TASK STATEMENT:
Copy out every line of the material below word for word, leaving everything as it is.

TASK INPUTS:

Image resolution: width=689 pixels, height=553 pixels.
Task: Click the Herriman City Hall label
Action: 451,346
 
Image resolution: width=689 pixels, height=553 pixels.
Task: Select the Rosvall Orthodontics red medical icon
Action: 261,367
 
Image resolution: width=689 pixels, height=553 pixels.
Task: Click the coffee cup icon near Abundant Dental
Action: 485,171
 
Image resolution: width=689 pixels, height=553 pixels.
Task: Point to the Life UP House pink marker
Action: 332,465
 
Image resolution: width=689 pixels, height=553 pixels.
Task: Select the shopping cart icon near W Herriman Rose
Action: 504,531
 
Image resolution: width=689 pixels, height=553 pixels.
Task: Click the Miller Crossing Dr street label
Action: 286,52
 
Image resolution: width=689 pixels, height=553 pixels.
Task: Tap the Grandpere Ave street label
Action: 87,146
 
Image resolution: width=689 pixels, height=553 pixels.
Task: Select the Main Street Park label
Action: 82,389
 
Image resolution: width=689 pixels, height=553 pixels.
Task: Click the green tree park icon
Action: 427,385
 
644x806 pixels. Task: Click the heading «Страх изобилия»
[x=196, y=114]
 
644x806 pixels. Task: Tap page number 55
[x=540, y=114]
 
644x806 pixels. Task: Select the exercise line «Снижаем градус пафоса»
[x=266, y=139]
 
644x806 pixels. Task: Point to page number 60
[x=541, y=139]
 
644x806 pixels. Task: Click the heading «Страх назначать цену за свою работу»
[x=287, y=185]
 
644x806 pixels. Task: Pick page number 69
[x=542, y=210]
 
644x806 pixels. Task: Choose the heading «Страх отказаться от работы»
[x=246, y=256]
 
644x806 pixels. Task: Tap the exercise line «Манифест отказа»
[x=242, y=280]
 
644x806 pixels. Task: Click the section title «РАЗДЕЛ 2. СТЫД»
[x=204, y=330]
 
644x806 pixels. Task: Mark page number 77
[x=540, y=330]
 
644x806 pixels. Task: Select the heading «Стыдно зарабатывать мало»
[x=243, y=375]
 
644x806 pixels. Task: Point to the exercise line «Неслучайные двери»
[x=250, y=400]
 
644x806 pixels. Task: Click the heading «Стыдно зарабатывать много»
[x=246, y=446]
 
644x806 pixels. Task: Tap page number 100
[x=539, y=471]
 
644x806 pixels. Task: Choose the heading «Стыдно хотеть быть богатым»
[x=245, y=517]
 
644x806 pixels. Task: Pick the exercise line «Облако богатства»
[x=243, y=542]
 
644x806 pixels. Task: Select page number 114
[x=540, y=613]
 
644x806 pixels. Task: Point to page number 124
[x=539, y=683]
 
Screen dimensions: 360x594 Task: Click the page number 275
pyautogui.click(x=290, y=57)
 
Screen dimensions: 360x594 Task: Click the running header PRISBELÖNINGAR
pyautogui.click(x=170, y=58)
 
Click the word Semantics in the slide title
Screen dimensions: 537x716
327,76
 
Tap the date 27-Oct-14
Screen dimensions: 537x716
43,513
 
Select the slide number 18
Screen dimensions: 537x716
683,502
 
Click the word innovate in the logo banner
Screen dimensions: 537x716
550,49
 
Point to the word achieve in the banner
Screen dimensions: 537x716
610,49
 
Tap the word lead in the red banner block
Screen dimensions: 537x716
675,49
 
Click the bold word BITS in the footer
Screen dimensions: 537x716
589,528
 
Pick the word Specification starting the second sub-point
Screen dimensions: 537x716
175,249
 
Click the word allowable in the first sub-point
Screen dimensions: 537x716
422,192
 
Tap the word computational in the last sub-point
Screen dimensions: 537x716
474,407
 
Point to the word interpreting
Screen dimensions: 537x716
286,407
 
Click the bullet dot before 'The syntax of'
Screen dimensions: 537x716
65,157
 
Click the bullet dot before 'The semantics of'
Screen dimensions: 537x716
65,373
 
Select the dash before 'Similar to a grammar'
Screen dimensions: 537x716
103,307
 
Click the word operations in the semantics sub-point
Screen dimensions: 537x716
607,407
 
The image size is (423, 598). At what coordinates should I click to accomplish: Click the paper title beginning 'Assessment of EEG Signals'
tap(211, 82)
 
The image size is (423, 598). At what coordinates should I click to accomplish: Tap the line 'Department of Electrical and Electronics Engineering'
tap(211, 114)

RESULT FOR THIS EXERCISE:
Image resolution: width=689 pixels, height=553 pixels.
Task: Click the Herriman City Hall label
Action: 451,346
 
Image resolution: width=689 pixels, height=553 pixels.
Task: Select the Rosvall Orthodontics red medical icon
Action: 261,367
 
Image resolution: width=689 pixels, height=553 pixels.
Task: Click the coffee cup icon near Abundant Dental
Action: 485,171
 
Image resolution: width=689 pixels, height=553 pixels.
Task: Point to the Life UP House pink marker
Action: 332,465
 
Image resolution: width=689 pixels, height=553 pixels.
Task: Select the shopping cart icon near W Herriman Rose
Action: 504,531
 
Image resolution: width=689 pixels, height=553 pixels.
Task: Click the Miller Crossing Dr street label
Action: 286,52
 
Image resolution: width=689 pixels, height=553 pixels.
Task: Tap the Grandpere Ave street label
Action: 87,146
 
Image resolution: width=689 pixels, height=553 pixels.
Task: Select the Main Street Park label
Action: 82,389
 
Image resolution: width=689 pixels, height=553 pixels.
Task: Click the green tree park icon
Action: 427,385
 
644x806 pixels. Task: Click the heading «Страх изобилия»
[x=196, y=114]
 
644x806 pixels. Task: Tap page number 55
[x=540, y=114]
 
644x806 pixels. Task: Select the exercise line «Снижаем градус пафоса»
[x=266, y=139]
 
644x806 pixels. Task: Point to page number 60
[x=541, y=139]
 
644x806 pixels. Task: Click the heading «Страх назначать цену за свою работу»
[x=287, y=185]
 
644x806 pixels. Task: Pick page number 69
[x=542, y=210]
 
644x806 pixels. Task: Choose the heading «Страх отказаться от работы»
[x=246, y=256]
 
644x806 pixels. Task: Tap the exercise line «Манифест отказа»
[x=242, y=280]
 
644x806 pixels. Task: Click the section title «РАЗДЕЛ 2. СТЫД»
[x=204, y=330]
 
644x806 pixels. Task: Mark page number 77
[x=540, y=330]
 
644x806 pixels. Task: Select the heading «Стыдно зарабатывать мало»
[x=243, y=375]
 
644x806 pixels. Task: Point to the exercise line «Неслучайные двери»
[x=250, y=400]
 
644x806 pixels. Task: Click the heading «Стыдно зарабатывать много»
[x=246, y=446]
 
644x806 pixels. Task: Tap page number 100
[x=539, y=471]
 
644x806 pixels. Task: Choose the heading «Стыдно хотеть быть богатым»
[x=245, y=517]
 
644x806 pixels. Task: Pick the exercise line «Облако богатства»
[x=243, y=542]
 
644x806 pixels. Task: Select page number 114
[x=540, y=613]
 
644x806 pixels. Task: Point to page number 124
[x=539, y=683]
 
Screen dimensions: 360x594 Task: Click the page number 275
pyautogui.click(x=290, y=57)
 
Screen dimensions: 360x594 Task: Click the running header PRISBELÖNINGAR
pyautogui.click(x=170, y=58)
 
Click the word Semantics in the slide title
Screen dimensions: 537x716
327,76
 
Tap the date 27-Oct-14
Screen dimensions: 537x716
43,513
 
Select the slide number 18
Screen dimensions: 537x716
683,502
 
Click the word innovate in the logo banner
Screen dimensions: 537x716
550,49
 
Point to the word achieve in the banner
Screen dimensions: 537x716
610,49
 
Tap the word lead in the red banner block
Screen dimensions: 537x716
675,49
 
Click the bold word BITS in the footer
Screen dimensions: 537x716
589,528
 
Pick the word Specification starting the second sub-point
Screen dimensions: 537x716
175,249
 
Click the word allowable in the first sub-point
Screen dimensions: 537x716
422,192
 
Tap the word computational in the last sub-point
Screen dimensions: 537x716
474,407
 
Point to the word interpreting
Screen dimensions: 537x716
286,407
 
Click the bullet dot before 'The syntax of'
Screen dimensions: 537x716
65,157
 
Click the bullet dot before 'The semantics of'
Screen dimensions: 537x716
65,373
 
Select the dash before 'Similar to a grammar'
Screen dimensions: 537x716
103,307
 
Click the word operations in the semantics sub-point
Screen dimensions: 537x716
607,407
 
The image size is (423, 598). At what coordinates should I click to accomplish: Click the paper title beginning 'Assessment of EEG Signals'
tap(211, 82)
 
The image size is (423, 598). At what coordinates should I click to accomplish: Tap the line 'Department of Electrical and Electronics Engineering'
tap(211, 114)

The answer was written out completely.